__What you are asked to do__. Please return each of the entries that follow, unchanged in every word.

##### Data excerpts

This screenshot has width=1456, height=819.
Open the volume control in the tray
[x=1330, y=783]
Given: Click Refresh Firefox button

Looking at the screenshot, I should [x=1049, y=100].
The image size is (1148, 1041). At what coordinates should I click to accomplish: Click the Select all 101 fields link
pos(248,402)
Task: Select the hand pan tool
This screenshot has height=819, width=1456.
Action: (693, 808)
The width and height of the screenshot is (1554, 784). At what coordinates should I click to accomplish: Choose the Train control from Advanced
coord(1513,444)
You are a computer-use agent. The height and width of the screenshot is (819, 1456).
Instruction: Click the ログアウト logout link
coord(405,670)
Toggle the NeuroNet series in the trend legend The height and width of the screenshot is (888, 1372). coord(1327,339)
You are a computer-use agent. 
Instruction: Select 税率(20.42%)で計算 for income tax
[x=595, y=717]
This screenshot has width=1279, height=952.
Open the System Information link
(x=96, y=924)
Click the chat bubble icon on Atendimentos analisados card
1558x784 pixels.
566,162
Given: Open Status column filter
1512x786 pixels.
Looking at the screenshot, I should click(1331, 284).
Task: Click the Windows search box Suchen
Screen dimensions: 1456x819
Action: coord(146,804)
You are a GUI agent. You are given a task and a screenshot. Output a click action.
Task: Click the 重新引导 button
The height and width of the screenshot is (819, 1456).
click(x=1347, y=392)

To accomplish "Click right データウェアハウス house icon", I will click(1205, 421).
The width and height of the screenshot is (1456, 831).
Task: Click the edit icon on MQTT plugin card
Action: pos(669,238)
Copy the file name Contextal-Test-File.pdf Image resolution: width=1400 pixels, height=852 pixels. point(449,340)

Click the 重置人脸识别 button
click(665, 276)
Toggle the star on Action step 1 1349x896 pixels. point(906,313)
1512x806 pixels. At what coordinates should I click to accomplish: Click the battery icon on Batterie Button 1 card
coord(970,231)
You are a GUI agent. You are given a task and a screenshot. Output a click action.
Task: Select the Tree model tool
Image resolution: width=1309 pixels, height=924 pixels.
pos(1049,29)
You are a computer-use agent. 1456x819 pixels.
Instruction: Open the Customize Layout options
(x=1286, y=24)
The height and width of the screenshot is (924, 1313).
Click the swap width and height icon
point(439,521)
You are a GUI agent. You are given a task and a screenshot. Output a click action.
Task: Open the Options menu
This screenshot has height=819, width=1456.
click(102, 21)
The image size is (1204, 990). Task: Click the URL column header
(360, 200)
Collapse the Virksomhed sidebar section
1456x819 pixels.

##########

__Result for this exercise__.
This screenshot has width=1456, height=819.
Open the volume control in the tray
[x=1330, y=783]
Given: Click Refresh Firefox button

Looking at the screenshot, I should [x=1049, y=100].
The image size is (1148, 1041). At what coordinates should I click to accomplish: Click the Select all 101 fields link
pos(248,402)
Task: Select the hand pan tool
This screenshot has height=819, width=1456.
Action: (693, 808)
The width and height of the screenshot is (1554, 784). At what coordinates should I click to accomplish: Choose the Train control from Advanced
coord(1513,444)
You are a computer-use agent. The height and width of the screenshot is (819, 1456).
Instruction: Click the ログアウト logout link
coord(405,670)
Toggle the NeuroNet series in the trend legend The height and width of the screenshot is (888, 1372). coord(1327,339)
You are a computer-use agent. 
Instruction: Select 税率(20.42%)で計算 for income tax
[x=595, y=717]
This screenshot has width=1279, height=952.
Open the System Information link
(x=96, y=924)
Click the chat bubble icon on Atendimentos analisados card
1558x784 pixels.
566,162
Given: Open Status column filter
1512x786 pixels.
Looking at the screenshot, I should click(1331, 284).
Task: Click the Windows search box Suchen
Screen dimensions: 1456x819
Action: coord(146,804)
You are a GUI agent. You are given a task and a screenshot. Output a click action.
Task: Click the 重新引导 button
The height and width of the screenshot is (819, 1456).
click(x=1347, y=392)

To accomplish "Click right データウェアハウス house icon", I will click(1205, 421).
The width and height of the screenshot is (1456, 831).
Task: Click the edit icon on MQTT plugin card
Action: pos(669,238)
Copy the file name Contextal-Test-File.pdf Image resolution: width=1400 pixels, height=852 pixels. point(449,340)

Click the 重置人脸识别 button
click(665, 276)
Toggle the star on Action step 1 1349x896 pixels. point(906,313)
1512x806 pixels. At what coordinates should I click to accomplish: Click the battery icon on Batterie Button 1 card
coord(970,231)
You are a GUI agent. You are given a task and a screenshot. Output a click action.
Task: Select the Tree model tool
Image resolution: width=1309 pixels, height=924 pixels.
pos(1049,29)
You are a computer-use agent. 1456x819 pixels.
Instruction: Open the Customize Layout options
(x=1286, y=24)
The height and width of the screenshot is (924, 1313).
Click the swap width and height icon
point(439,521)
You are a GUI agent. You are given a task and a screenshot. Output a click action.
Task: Open the Options menu
This screenshot has height=819, width=1456.
click(102, 21)
The image size is (1204, 990). Task: Click the URL column header
(360, 200)
Collapse the Virksomhed sidebar section
1456x819 pixels.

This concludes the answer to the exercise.